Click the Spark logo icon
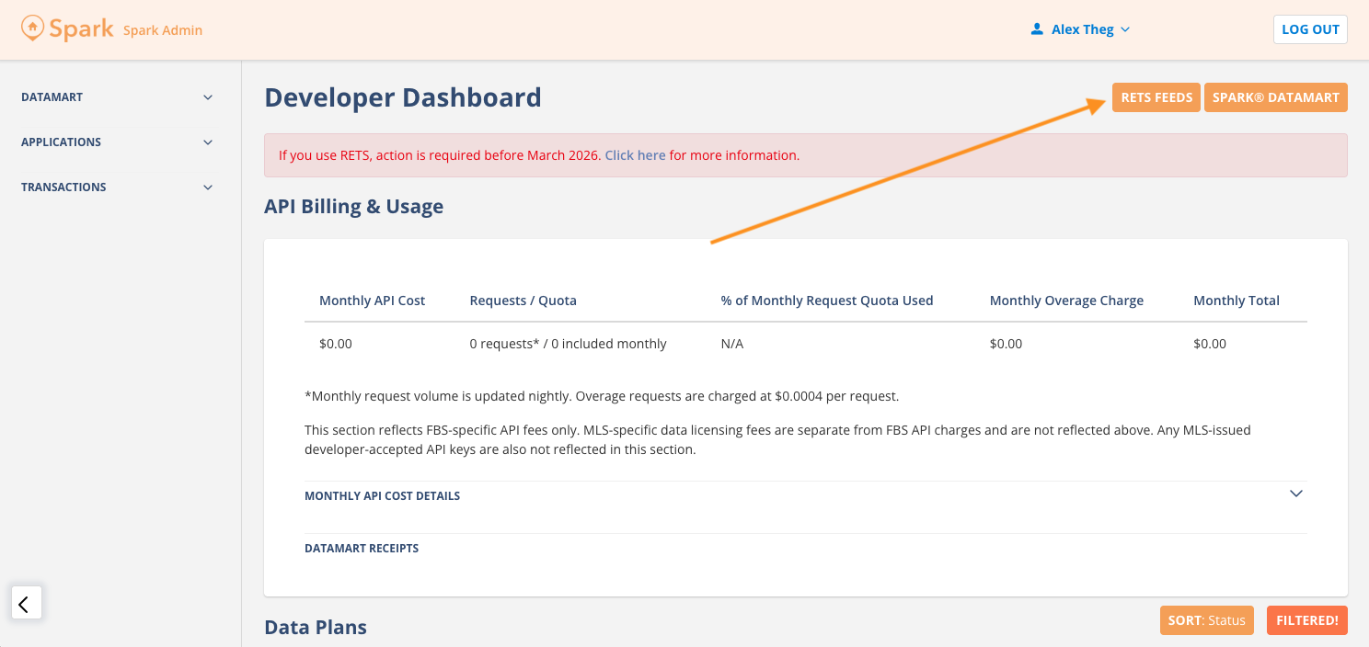This screenshot has width=1369, height=647. [32, 28]
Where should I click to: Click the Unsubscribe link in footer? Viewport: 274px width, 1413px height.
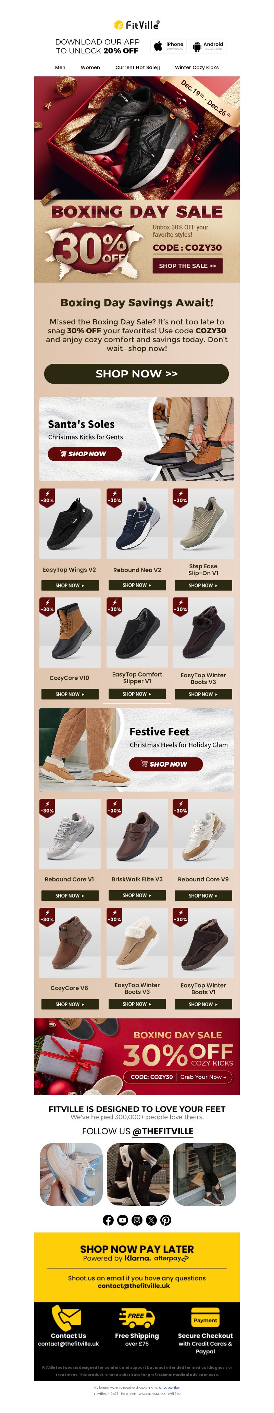click(169, 1387)
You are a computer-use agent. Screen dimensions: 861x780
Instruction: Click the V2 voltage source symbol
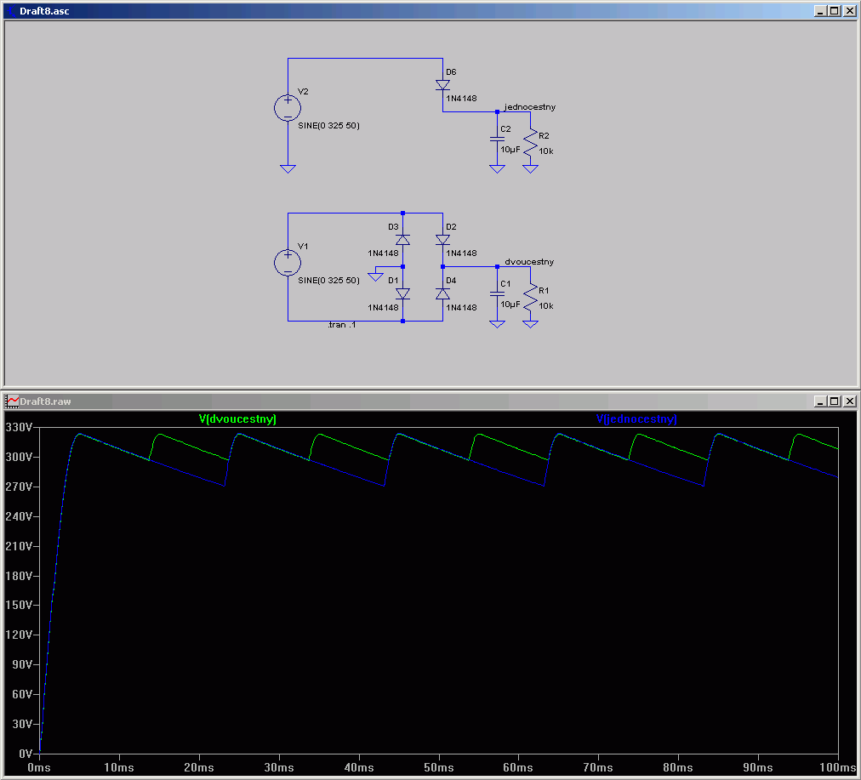point(288,108)
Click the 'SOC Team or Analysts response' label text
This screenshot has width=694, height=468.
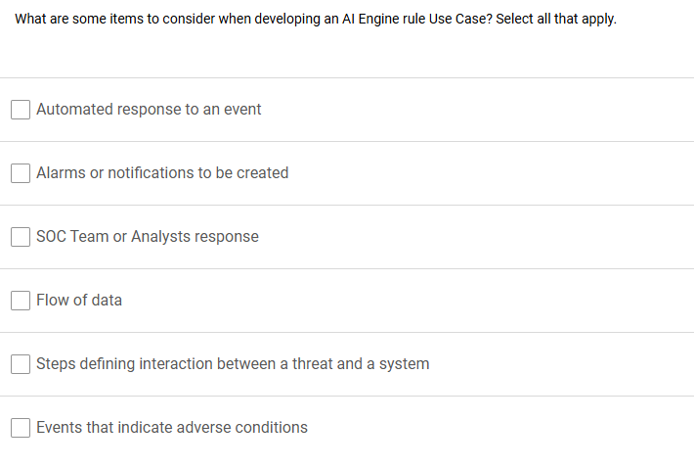[x=148, y=237]
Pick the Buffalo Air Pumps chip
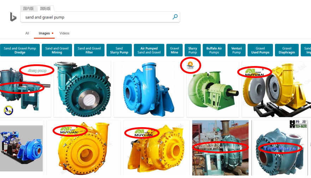Image resolution: width=311 pixels, height=178 pixels. [214, 50]
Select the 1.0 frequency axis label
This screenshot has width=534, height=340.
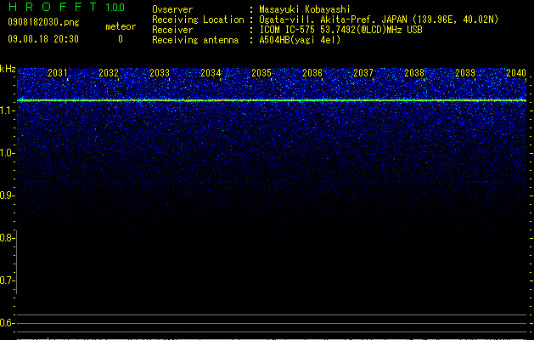(7, 153)
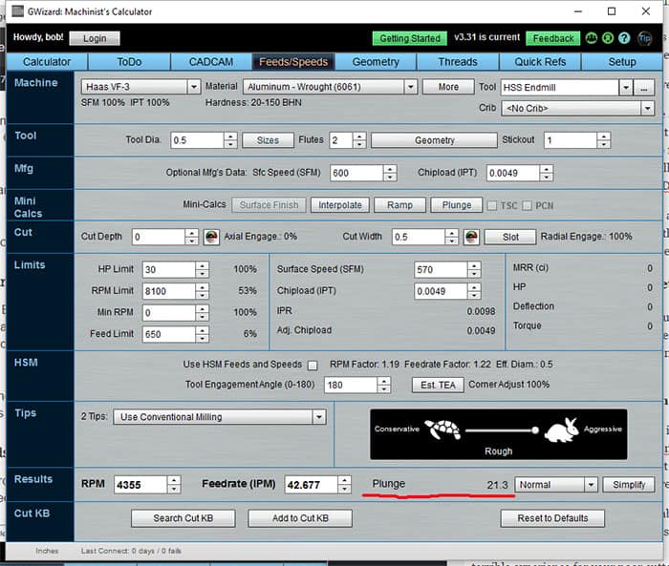Enable Use HSM Feeds and Speeds checkbox
The width and height of the screenshot is (669, 566).
(x=312, y=365)
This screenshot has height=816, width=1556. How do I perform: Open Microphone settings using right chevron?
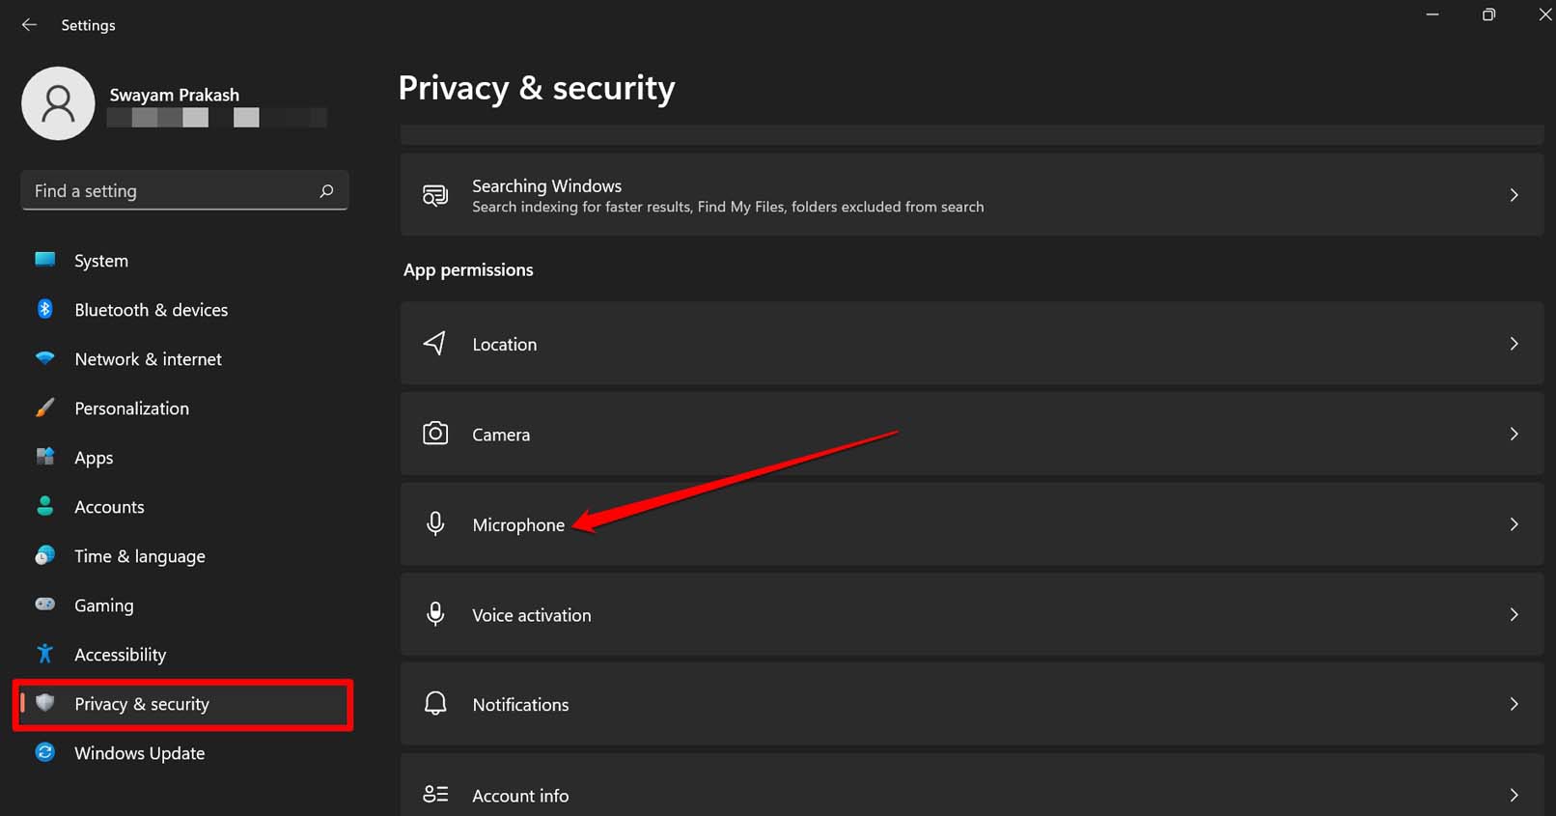pos(1514,524)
:::
## Directions
Transcribe every line from the one with "Pick the Buffalo Air Pumps chip" to the last line of the records above, exactly, excluding pictures.

## Written response
Pick the Buffalo Air Pumps chip
Image resolution: width=311 pixels, height=178 pixels. [214, 50]
Select the 1.0 frequency axis label
This screenshot has width=534, height=340.
(7, 153)
Enable Use HSM Feeds and Speeds checkbox
The width and height of the screenshot is (669, 566).
(x=312, y=365)
This screenshot has height=816, width=1556. How do I perform: Open Microphone settings using right chevron?
pos(1514,524)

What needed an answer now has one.